Wie erfolgreich dieser Wirkansatz ist, belegt die TARGETs[1]-Studie, eine Phase-III-Studie mit 903 Patienten mit fortgeschrittenem Nierenzellkarzinom. Zusätzlich zum so genannten "best supportive care" erhielten die Patienten entweder zweimal täglich 400 mg Sorafenib (p.o.) oder Plazebo. Primäre Endpunkte der Studie waren das progressionfreie und das Gesamtüberleben der Patienten.

Schon bei der Interimsanalyse waren Unterschiede zwischen den beiden Studienarmen zu verzeichnen. So stabilisierte sich der Tumor bei 84% der Patienten, die Sorafenib einnahmen, unter Plazebo erreichten dies nur 55% der Patienten. Gleichzeitig verdoppelte sich das mittlere progressionsfreie Überleben signifikant von zwölf auf 24 Wochen (p = 0,000001).
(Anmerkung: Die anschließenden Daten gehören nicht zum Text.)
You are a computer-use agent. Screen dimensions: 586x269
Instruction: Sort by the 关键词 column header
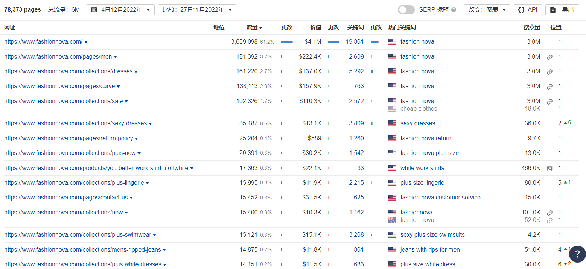pyautogui.click(x=355, y=27)
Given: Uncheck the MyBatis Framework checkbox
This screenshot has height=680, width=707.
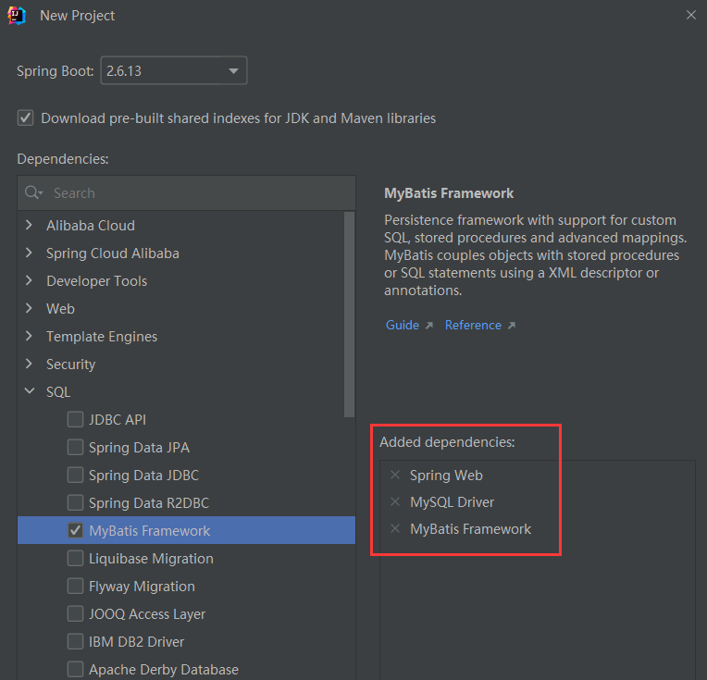Looking at the screenshot, I should point(75,530).
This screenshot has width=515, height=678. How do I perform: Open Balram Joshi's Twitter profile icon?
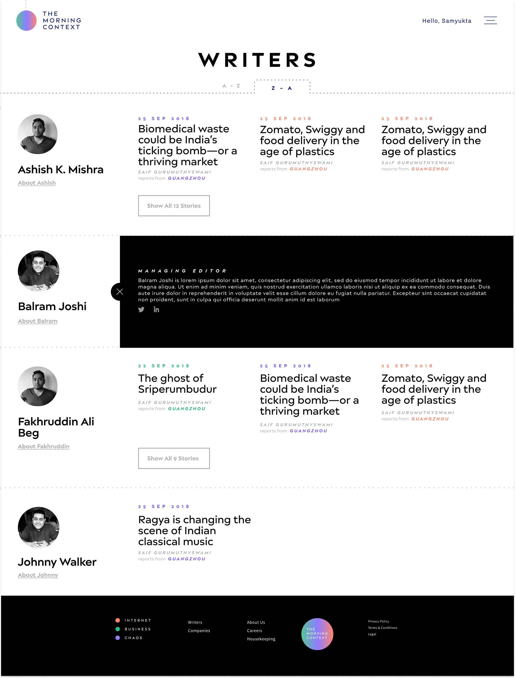click(x=141, y=310)
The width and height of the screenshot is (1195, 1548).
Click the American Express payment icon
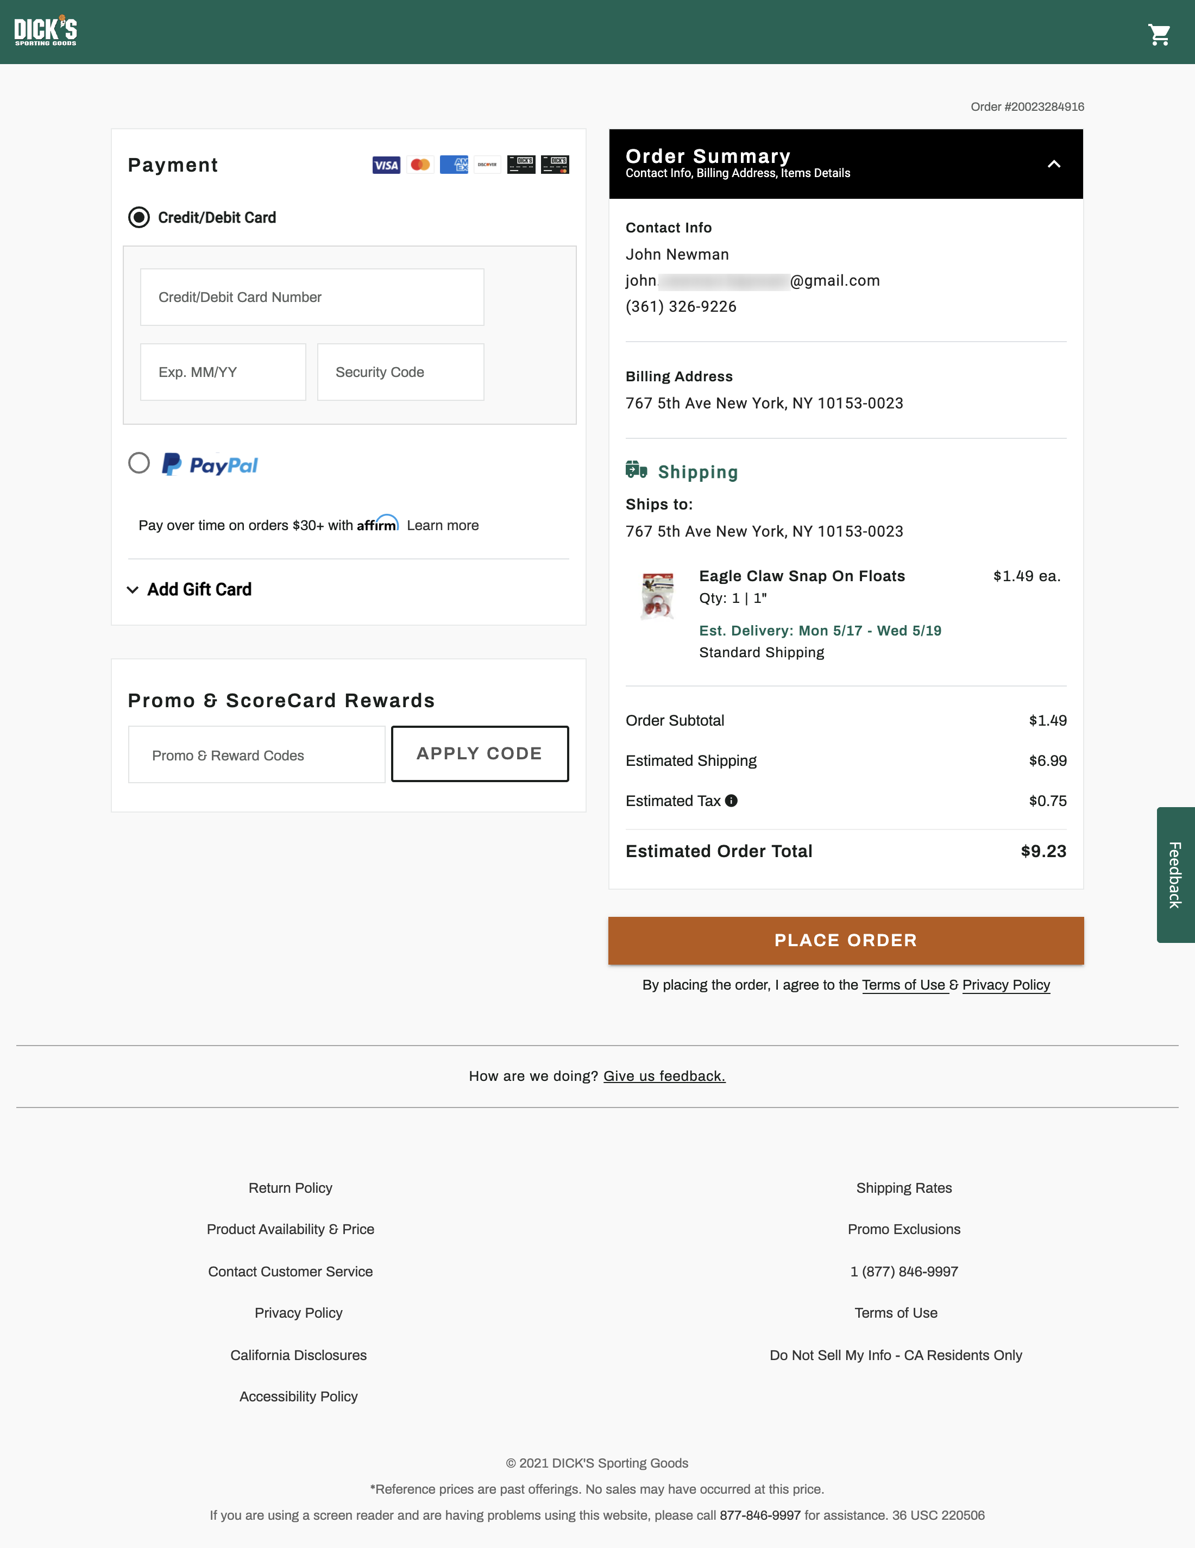(453, 164)
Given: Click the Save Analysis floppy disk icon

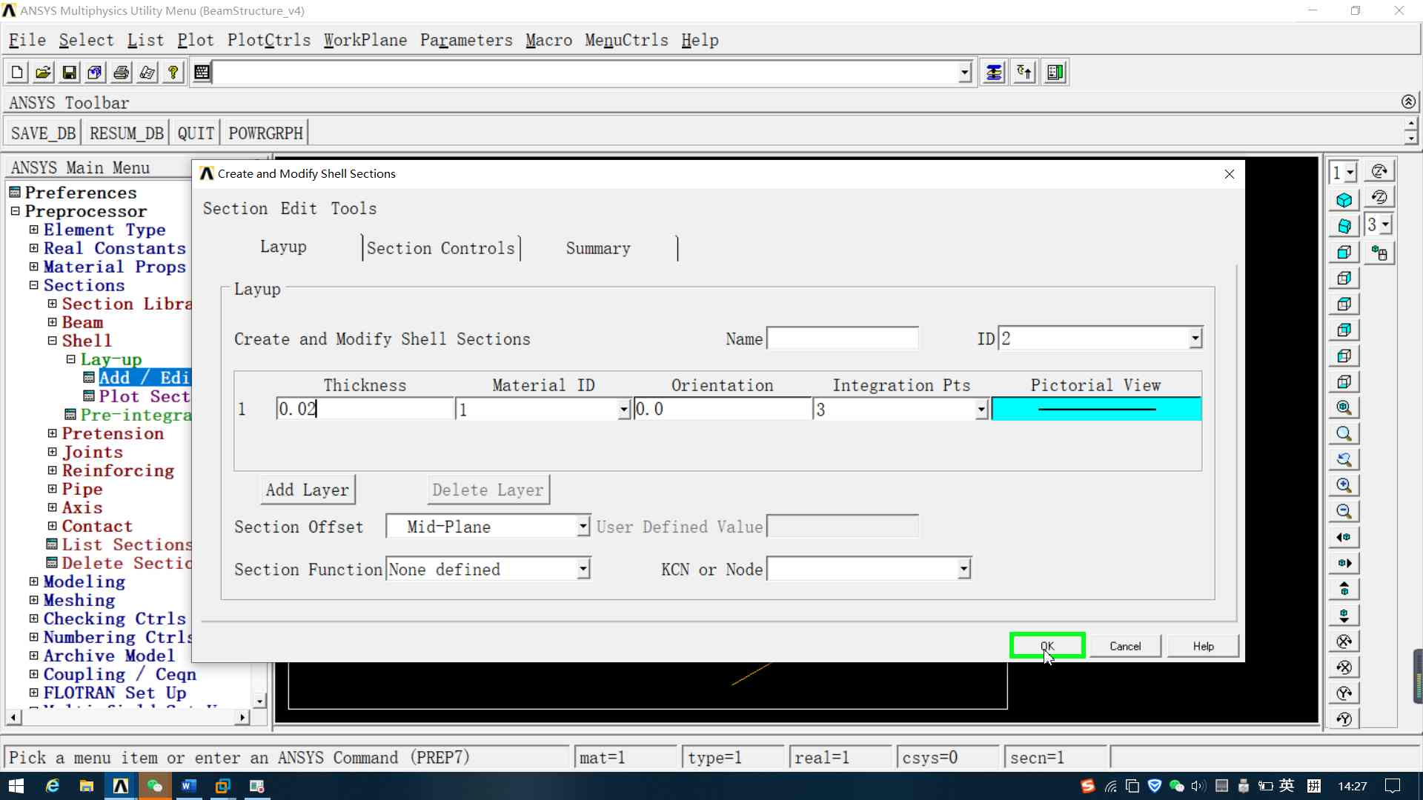Looking at the screenshot, I should coord(69,73).

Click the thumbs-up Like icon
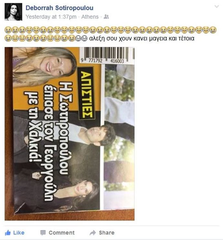[x=8, y=233]
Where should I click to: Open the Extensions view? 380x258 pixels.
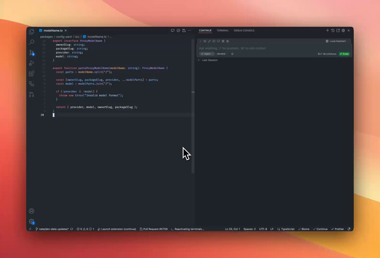pos(31,74)
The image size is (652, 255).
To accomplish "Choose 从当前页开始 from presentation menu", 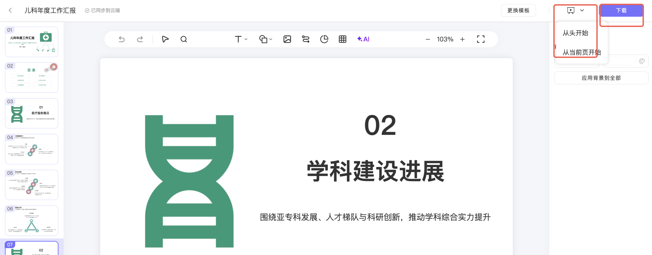I will pyautogui.click(x=581, y=52).
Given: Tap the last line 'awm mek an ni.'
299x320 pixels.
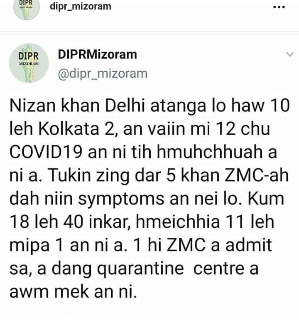Looking at the screenshot, I should click(x=73, y=292).
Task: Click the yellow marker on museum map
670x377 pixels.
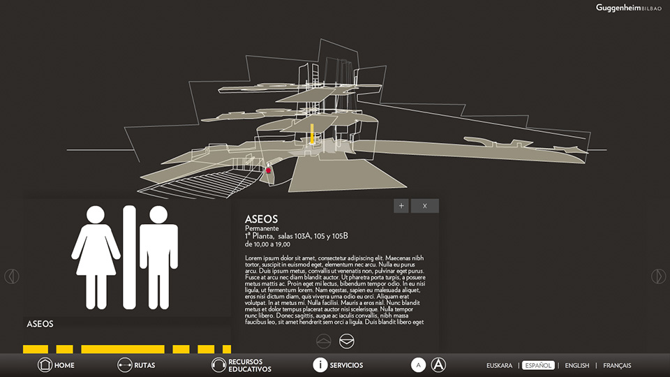Action: click(x=312, y=134)
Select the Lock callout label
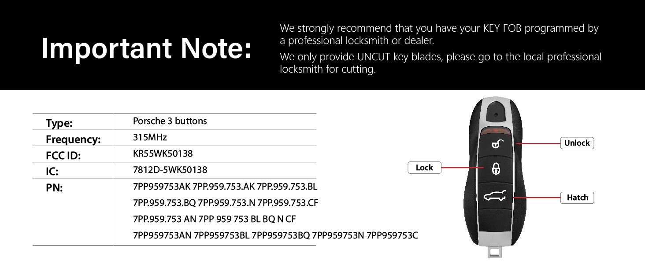The height and width of the screenshot is (264, 645). tap(424, 168)
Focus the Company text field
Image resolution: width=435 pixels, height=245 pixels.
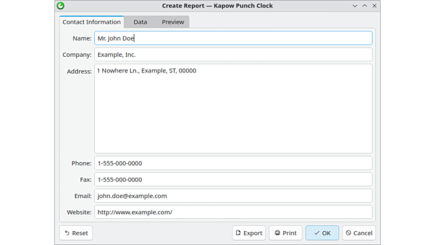click(x=233, y=54)
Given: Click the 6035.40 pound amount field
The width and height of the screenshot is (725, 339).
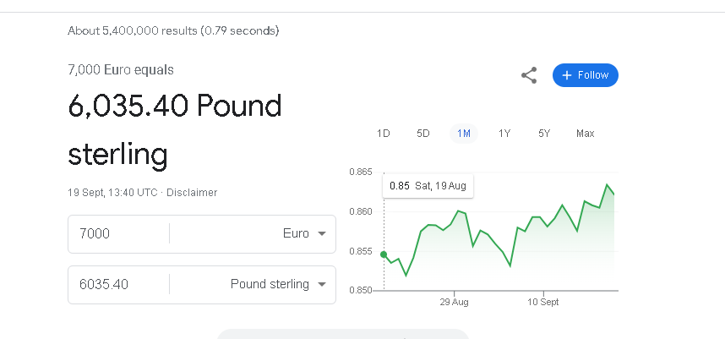Looking at the screenshot, I should (119, 284).
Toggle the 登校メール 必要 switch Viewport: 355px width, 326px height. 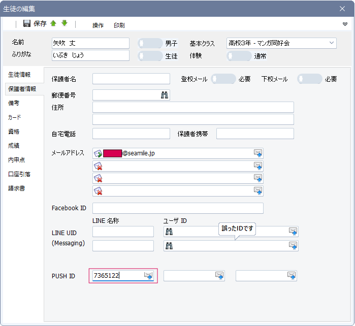223,79
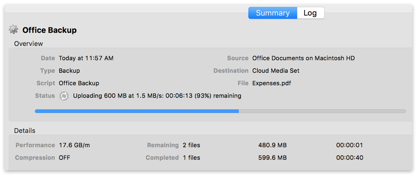Click the Uploading 600 MB status text
This screenshot has width=417, height=175.
click(157, 96)
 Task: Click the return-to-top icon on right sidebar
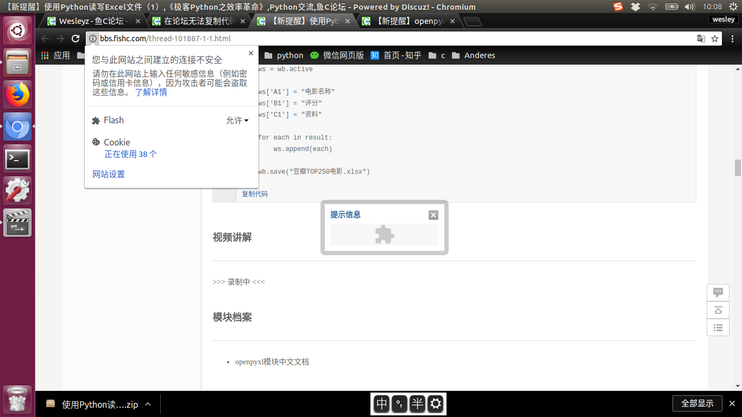point(718,310)
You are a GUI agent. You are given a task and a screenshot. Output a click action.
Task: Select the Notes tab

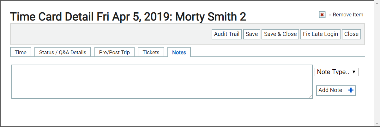179,52
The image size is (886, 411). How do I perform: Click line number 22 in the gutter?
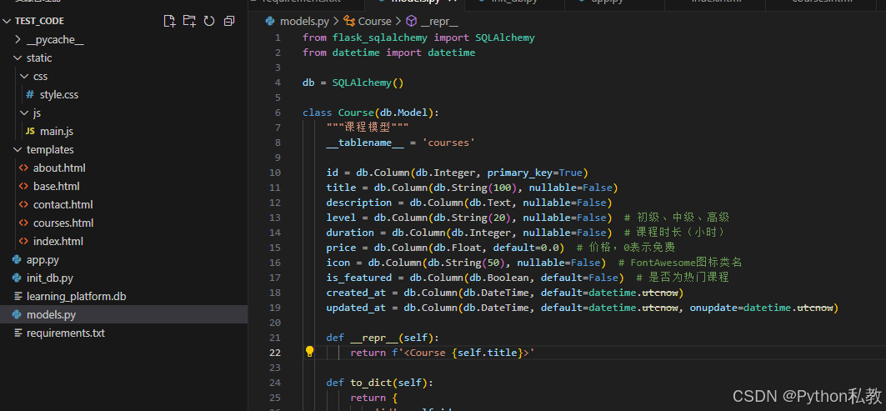pos(276,353)
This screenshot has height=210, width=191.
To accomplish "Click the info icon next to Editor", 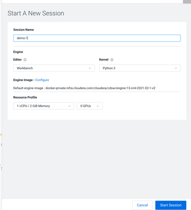I will [25, 60].
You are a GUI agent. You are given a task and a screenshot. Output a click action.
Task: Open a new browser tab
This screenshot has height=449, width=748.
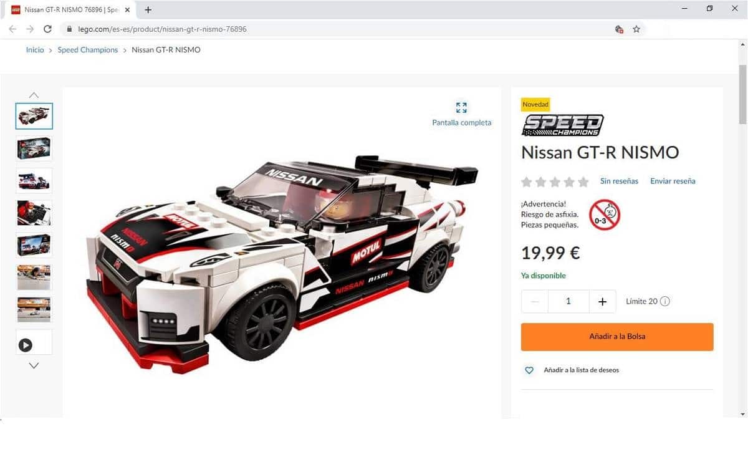[148, 10]
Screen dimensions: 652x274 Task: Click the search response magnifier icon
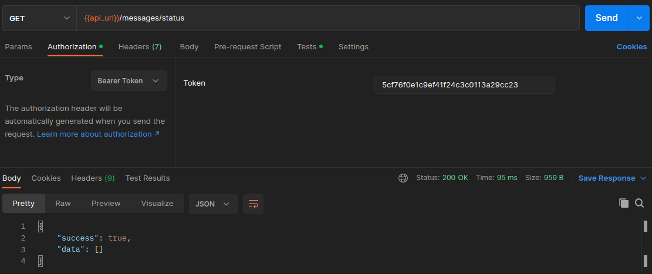(x=639, y=203)
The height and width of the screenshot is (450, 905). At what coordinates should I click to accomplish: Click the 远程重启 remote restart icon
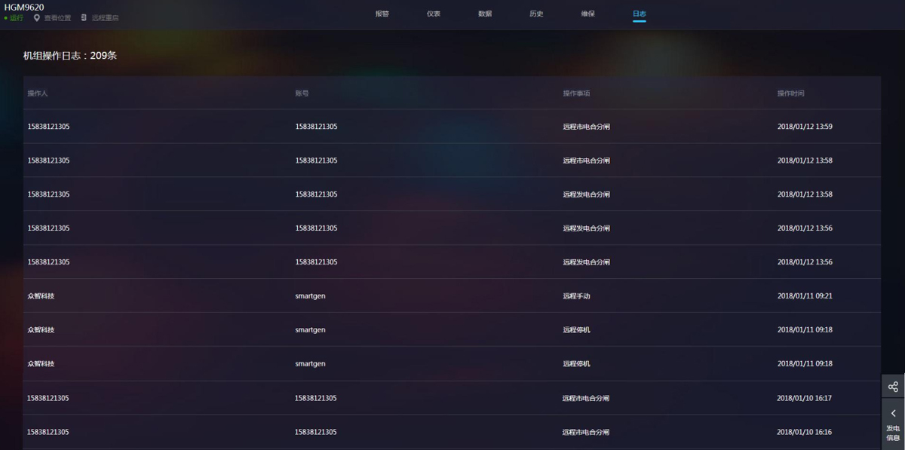84,17
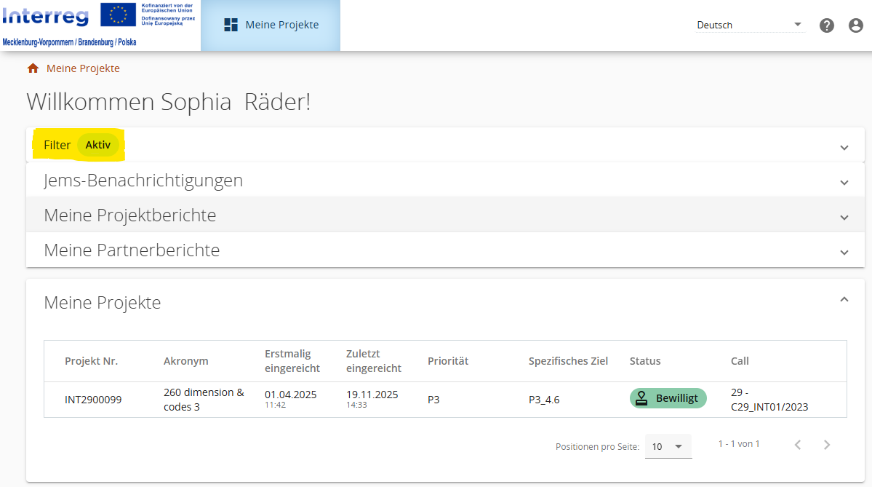This screenshot has height=487, width=872.
Task: Click the Aktiv filter chip
Action: click(x=97, y=145)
Diese überzeugenden Ergebnisse waren der Grund, warum das Studiendesign geändert wurde und auch den Patienten aus der Kontrollgruppe Sorafenib zur Verfügung stand ("cross-over"). "Zwar sind damit eindeutige Aussagen nur noch bedingt möglich, dennoch sprechen die Ergebnisse sechs Monate später ebenfalls für die Sorafenibbehandlung", meinte Enghofer. Auch wenn die Patienten zunächst ein Plazebo erhielten, zeigte eine Therapieumstellung einen relevanten Effekt: Ihr Überleben wurde von 14,7 auf 15,9 Monate verlängert. Noch beeindruckender ist das Ergebnis, wenn man nur die Patienten berücksichtigt, die nach dem urprünglichen Studienprotokoll behandelt wurden. Im Vergleich zu Plazebo verlängerte die Sorafenibgabe das Gesamtüberleben in diesem Kollektiv um fünf Monate (14,3 versus 19,3 Monate).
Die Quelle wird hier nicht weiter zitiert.